De fato, a mãe de Tiago e João assistirá a paixão de Cristo de perto (26,55s) e talvez ainda de seus filhos. Quando Mc e Mt escreveram (70 e 80 d.C.), Tiago já sofrera o martírio no ano 44 (At 12,2). O primeiro mártir cristão foi o diácono Estevão (cf. At 6-7), mas Tiago foi o primeiro apóstolo que morreu por sua fé em Jesus Cristo. De João, não sabemos se sofreu o martírio, mas existe também paixão sem chegar ao martírio.

Quando os outros dez discípulos ouviram isso, ficaram irritados contra os dois irmãos. Jesus, porém, chamou-os, e disse: “Vós sabeis que os chefes das nações têm poder sobre elas e os grandes as oprimem. Entre vós não deverá ser assim. Quem quiser tornar-se grande, torne-se vosso servidor; quem quiser ser o primeiro, seja vosso servo (vv. 24-27).

A todos os apóstolos, Jesus fala que ambição e abuso do poder não podem ser modelo para os cristãos. “Entre vós não deve ser assim” (v. 26a). Na Igreja haverá autoridade, porém, deve ser exercida sem ostentação de poder e com espírito de serviço (cf. Jo 13; 1Pd 5,1-4). “Quem quiser ser o primeiro seja o vosso servo“ (cf. 23,11; Mc 9,35; Lc 9,48).

Pois, o Filho do Homem não veio para ser servido, mas para servir e dar a sua vida como resgate em favor de muitos” (v. 28).

A frase serviu como lema da CF 2015 sobre Igreja e sociedade: “Eu vim para servir”

Jesus é o exemplo supremo de autoridade-serviço, do rei-servo-escravo (cf.
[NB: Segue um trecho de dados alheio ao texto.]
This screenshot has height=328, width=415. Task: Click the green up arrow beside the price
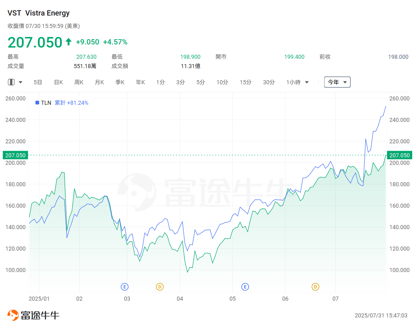point(69,42)
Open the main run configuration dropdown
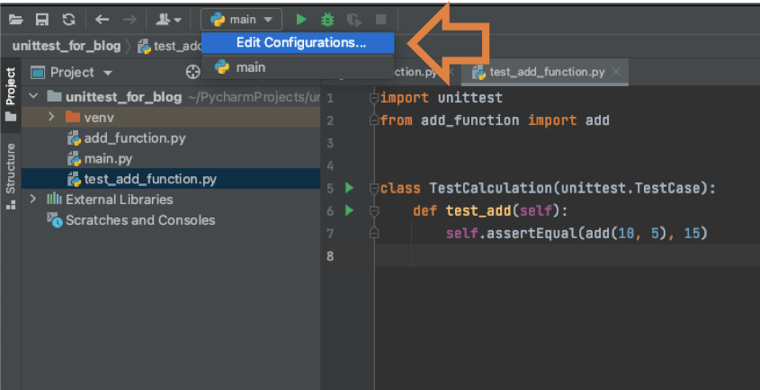Viewport: 760px width, 390px height. [241, 19]
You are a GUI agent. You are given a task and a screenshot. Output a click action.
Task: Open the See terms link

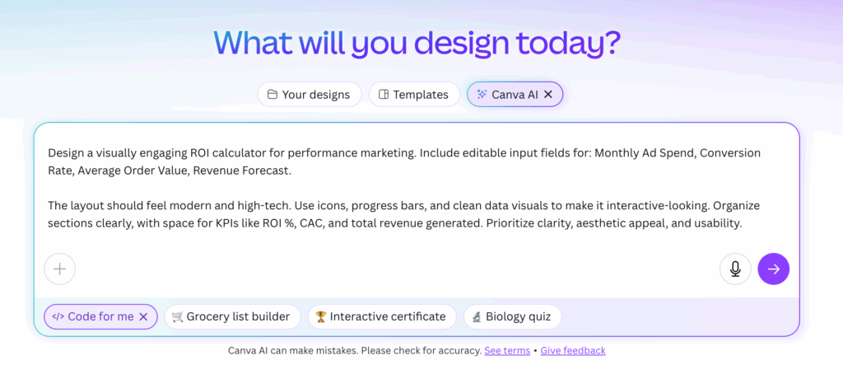[507, 351]
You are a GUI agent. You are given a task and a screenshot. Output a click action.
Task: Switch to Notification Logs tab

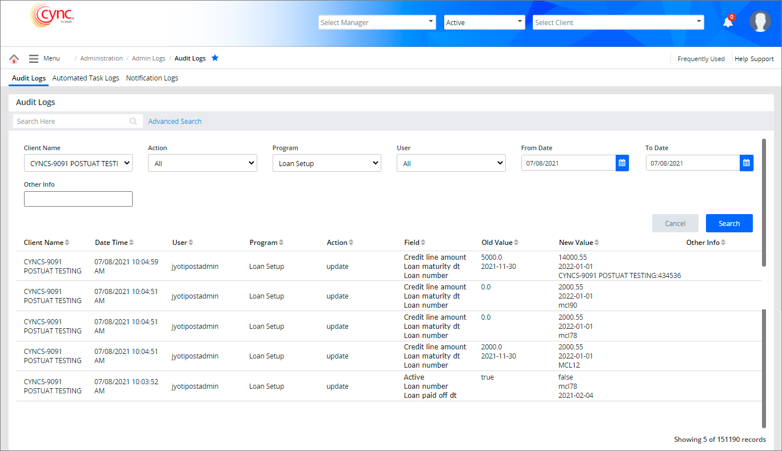coord(152,78)
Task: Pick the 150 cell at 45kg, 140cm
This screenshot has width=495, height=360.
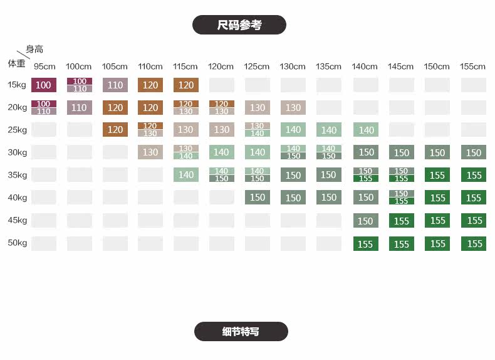Action: pos(366,221)
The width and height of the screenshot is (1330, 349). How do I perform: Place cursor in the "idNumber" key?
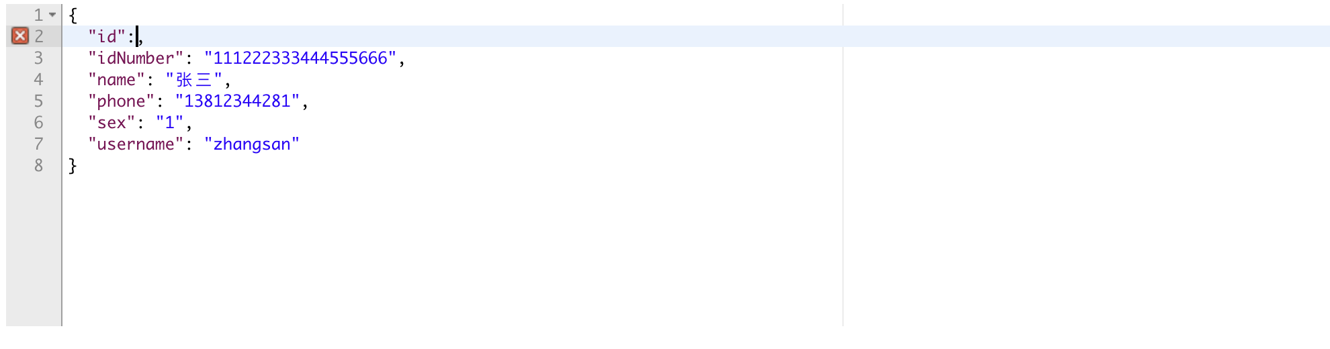tap(136, 58)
Jo 13; Fl 2,5-8) que nos salva, “resgata” pela entrega da sua vida. Os pecados são uma dívida dos homens para com a justiça divina, a pena de morte é exigida pela lei (cf. 1Cor 15,56; 2Cor 3,7,9; Gl 3,13; Rm 8,3-4). A fim de libertá-los, Jesus pagará o “resgate” e quitará a dívida com o preço de seu sangue (1Cor 6,20; 7,23; Gl 3,13; 4,5), morrendo “em lugar” ou “em favor” do povo culpado, como o Segundo Isaías profetizou sobre o “Servo de Javé” (Is 53,11s; cf. o “resgate” ou a “libertação” em Rm 3,24; 1Cor 1,30; Ef 1,7.14; 1Tm 2,6; Sl 49,8-10).

A expressão “em favor de muitos” (cf. 26,28; Is 53,11-12) opõe o grande número de redimidos ao redentor “único”, sem sugerir que esse número seja limitado (Rm 5,6-21). Por isso, na Oração Eucarística se pronuncia sobre o cálice: “meu sangue derramado por vós e por todos.” Bento XVI queria que a tradução fosse mais fiel (literal) a Mt 26,28 e Mc 14,24 (“por muitos”), mas ele admite que a intenção de Jesus era morrer “por todos” (cf. Jo 6,51), no entanto nem todos aceitam este serviço de resgate que Jesus prestou a humanidade.

Naquele tempo, como também hoje, os que tinham o poder não tinham muito interesse pelas pessoas. A política do império romano era cobrar impostos e concentrar as riquezas, sem interesse pela vida real dos mais pobres. Jesus insiste em afirmar a atitude de serviço. Quando o império se destruir pelos seus problemas internos, a comunidade cristã poderá oferecer um modelo alternativo de vida e solidariedade como eixo principal.

“Não teremos nenhuma comunhão com Jesus, se não nos abaixarmos para acompanhar o seu abaixamento, se não nos entregarmos com ele” (S. Kierkegaard).

O site da CNBB comenta: Estamos vivendo em uma época que é marcada pela diferença vista não pelo critério da complementariedade, mas pelo critério da oposição e da hierarquia. Este fato faz com que vivamos em uma sociedade marcada pelo conflito e pela disputa constante de supremacia sobre os demais, de modo que o outro é sempre um concorrente, não é nunca irmão ou irmã, companheiro de caminhada na construção do Reino de Deus. O Evangelho de hoje nos mostra que esses valores que fundamentam a vida das pessoas não vêm de Deus e nem conduzem para Deus. Somente a fraternidade, a justiça e o amor vão possibilitar um mundo marcado pela convivência pacífica entre os seres humanos.